At the same time, the Defense Department continues to call more and more National Guard and Reserve troops to fill growing gaps in troop strength in Iraq. The Army also is forcing thousands of soldiers to stay involuntarily in Iraq or Afghanistan for months or a year past their retirement dates. Congress is debating adding up to 39,000 more active-duty soldiers to the Army and Marines next year. Donovan thinks troop levels in Iraq won't drop for at least two to three years.

"If we are going to have to sustain these force levels, where are we going to get the troops? Because the military is already overstretched," he says. "That is a conundrum that no one has yet provided an answer." The conundrum also highlights the concerns and skepticism about the role of the US military in foreign affairs, and has reinvigorated a debate about this role among everyone from Vietnam veterans to former draft dodgers to draft-age men and women.

Tim Origer had been in Vietnam for only one month when his life changed permanently. On March 15, 1968, he was on point leading a nine-man patrol of inexperienced, replacement Marines in an area outside Da Nang aptly named "Booby Trap Alley." When he crested the ridge of a sand dune under the pale light of a full moon, hidden Viet Cong soldiers detonated a buried artillery shell which Origer was standing on. The blast blew him 40 feet into the air, severing his left leg above the knee and draining most of the blood from his body. Two US soldiers behind him were killed or wounded by the spraying arc of deadly shrapnel.

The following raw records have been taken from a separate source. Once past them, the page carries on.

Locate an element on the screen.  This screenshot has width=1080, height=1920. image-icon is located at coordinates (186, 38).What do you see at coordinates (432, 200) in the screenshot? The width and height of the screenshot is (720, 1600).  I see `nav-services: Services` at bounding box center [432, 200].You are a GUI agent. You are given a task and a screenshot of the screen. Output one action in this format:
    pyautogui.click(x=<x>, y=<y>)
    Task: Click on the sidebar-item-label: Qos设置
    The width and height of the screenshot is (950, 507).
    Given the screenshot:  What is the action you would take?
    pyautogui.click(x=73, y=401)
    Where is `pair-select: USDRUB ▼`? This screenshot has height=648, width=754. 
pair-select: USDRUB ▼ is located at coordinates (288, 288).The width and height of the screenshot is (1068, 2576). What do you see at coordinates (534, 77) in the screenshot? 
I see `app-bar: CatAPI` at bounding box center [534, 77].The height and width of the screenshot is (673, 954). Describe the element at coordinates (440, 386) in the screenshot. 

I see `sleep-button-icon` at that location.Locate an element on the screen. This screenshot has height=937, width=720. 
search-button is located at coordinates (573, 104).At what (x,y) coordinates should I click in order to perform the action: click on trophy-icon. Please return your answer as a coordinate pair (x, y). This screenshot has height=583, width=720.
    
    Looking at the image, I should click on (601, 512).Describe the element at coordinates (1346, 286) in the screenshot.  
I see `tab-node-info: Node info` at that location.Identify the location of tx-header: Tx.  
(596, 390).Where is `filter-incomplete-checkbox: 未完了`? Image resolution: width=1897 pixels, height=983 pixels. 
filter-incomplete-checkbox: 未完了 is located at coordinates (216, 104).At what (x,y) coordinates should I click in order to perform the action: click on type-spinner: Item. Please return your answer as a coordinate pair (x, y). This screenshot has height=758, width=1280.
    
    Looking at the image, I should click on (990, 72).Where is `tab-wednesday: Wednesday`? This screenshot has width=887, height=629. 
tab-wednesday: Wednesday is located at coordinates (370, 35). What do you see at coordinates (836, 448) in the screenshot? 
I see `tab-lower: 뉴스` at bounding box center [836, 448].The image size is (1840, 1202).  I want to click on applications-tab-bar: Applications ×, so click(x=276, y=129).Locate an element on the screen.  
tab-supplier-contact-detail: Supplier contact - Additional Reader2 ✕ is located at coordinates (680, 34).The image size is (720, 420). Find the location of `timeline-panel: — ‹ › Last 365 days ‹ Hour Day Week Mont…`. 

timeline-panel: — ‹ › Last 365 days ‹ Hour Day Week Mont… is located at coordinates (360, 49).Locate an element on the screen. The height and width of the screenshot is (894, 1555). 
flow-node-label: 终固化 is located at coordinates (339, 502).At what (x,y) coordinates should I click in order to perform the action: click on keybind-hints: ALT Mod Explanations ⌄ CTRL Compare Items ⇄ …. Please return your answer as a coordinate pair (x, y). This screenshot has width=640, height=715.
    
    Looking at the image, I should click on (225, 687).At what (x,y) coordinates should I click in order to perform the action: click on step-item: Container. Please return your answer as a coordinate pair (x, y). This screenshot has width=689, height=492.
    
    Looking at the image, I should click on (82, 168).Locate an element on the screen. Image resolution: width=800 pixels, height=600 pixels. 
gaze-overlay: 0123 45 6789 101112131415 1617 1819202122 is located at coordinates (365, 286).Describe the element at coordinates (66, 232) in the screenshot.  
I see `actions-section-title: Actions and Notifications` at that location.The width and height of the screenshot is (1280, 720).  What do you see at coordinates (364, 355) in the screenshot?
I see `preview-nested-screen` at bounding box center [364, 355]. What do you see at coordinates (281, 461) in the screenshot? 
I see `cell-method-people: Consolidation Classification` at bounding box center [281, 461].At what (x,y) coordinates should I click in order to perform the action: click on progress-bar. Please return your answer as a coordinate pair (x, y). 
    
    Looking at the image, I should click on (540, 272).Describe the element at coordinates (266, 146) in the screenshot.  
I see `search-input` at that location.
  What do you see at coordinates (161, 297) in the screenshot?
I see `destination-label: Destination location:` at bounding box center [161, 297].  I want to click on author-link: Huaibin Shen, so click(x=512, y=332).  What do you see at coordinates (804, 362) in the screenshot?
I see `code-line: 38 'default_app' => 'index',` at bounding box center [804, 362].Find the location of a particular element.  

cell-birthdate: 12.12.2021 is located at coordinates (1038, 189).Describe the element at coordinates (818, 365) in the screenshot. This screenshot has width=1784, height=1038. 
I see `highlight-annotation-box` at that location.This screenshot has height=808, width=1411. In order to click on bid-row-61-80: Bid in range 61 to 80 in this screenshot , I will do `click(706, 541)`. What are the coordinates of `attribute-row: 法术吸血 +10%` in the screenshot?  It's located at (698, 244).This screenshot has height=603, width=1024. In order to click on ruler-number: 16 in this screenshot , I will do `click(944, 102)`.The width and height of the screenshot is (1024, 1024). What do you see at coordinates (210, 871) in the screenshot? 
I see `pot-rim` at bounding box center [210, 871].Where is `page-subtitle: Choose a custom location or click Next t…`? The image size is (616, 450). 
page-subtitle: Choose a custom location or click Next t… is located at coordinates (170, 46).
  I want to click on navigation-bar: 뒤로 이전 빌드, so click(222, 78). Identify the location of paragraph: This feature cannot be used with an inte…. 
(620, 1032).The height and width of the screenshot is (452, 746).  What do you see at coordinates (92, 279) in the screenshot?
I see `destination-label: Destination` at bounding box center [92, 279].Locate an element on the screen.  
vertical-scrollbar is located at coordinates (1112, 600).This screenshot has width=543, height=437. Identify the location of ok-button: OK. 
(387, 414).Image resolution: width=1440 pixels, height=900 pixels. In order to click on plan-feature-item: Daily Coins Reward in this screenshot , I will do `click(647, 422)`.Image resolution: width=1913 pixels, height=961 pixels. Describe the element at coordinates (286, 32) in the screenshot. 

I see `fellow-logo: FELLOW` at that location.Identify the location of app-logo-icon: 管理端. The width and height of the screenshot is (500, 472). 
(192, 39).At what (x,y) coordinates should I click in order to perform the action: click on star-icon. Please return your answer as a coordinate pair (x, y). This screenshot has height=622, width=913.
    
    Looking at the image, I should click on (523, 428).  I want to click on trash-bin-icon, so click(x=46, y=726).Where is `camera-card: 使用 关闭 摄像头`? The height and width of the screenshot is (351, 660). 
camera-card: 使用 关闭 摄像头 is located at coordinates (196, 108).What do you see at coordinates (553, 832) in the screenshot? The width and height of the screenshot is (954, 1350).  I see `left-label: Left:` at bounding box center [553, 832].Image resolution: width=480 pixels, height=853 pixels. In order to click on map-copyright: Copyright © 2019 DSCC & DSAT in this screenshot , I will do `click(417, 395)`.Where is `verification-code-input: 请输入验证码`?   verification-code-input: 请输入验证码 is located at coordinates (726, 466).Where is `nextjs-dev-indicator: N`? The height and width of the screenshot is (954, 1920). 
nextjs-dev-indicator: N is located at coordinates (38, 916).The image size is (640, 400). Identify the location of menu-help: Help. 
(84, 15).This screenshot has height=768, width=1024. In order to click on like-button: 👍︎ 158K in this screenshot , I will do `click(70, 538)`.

After returning home in 1968, Origer suffered post-traumatic stress disorder and later moved to a remote box canyon in Washington state, where he lived for 17 years, surviving on his disability pension. "I built a house and kind of isolated myself and was armed to the teeth," he says. Origer's commitment to see his two daughters grow up forced him out of his self-imposed exile. After his divorce, he visited Santa Fe in 1986 to help a friend who suffered a heart attack, and he never left. Now, at 56, he is active with the Santa Fe chapter of Veterans for Peace. He protests the Iraq war while trying to help other veterans suffering post-traumatic stress disorder.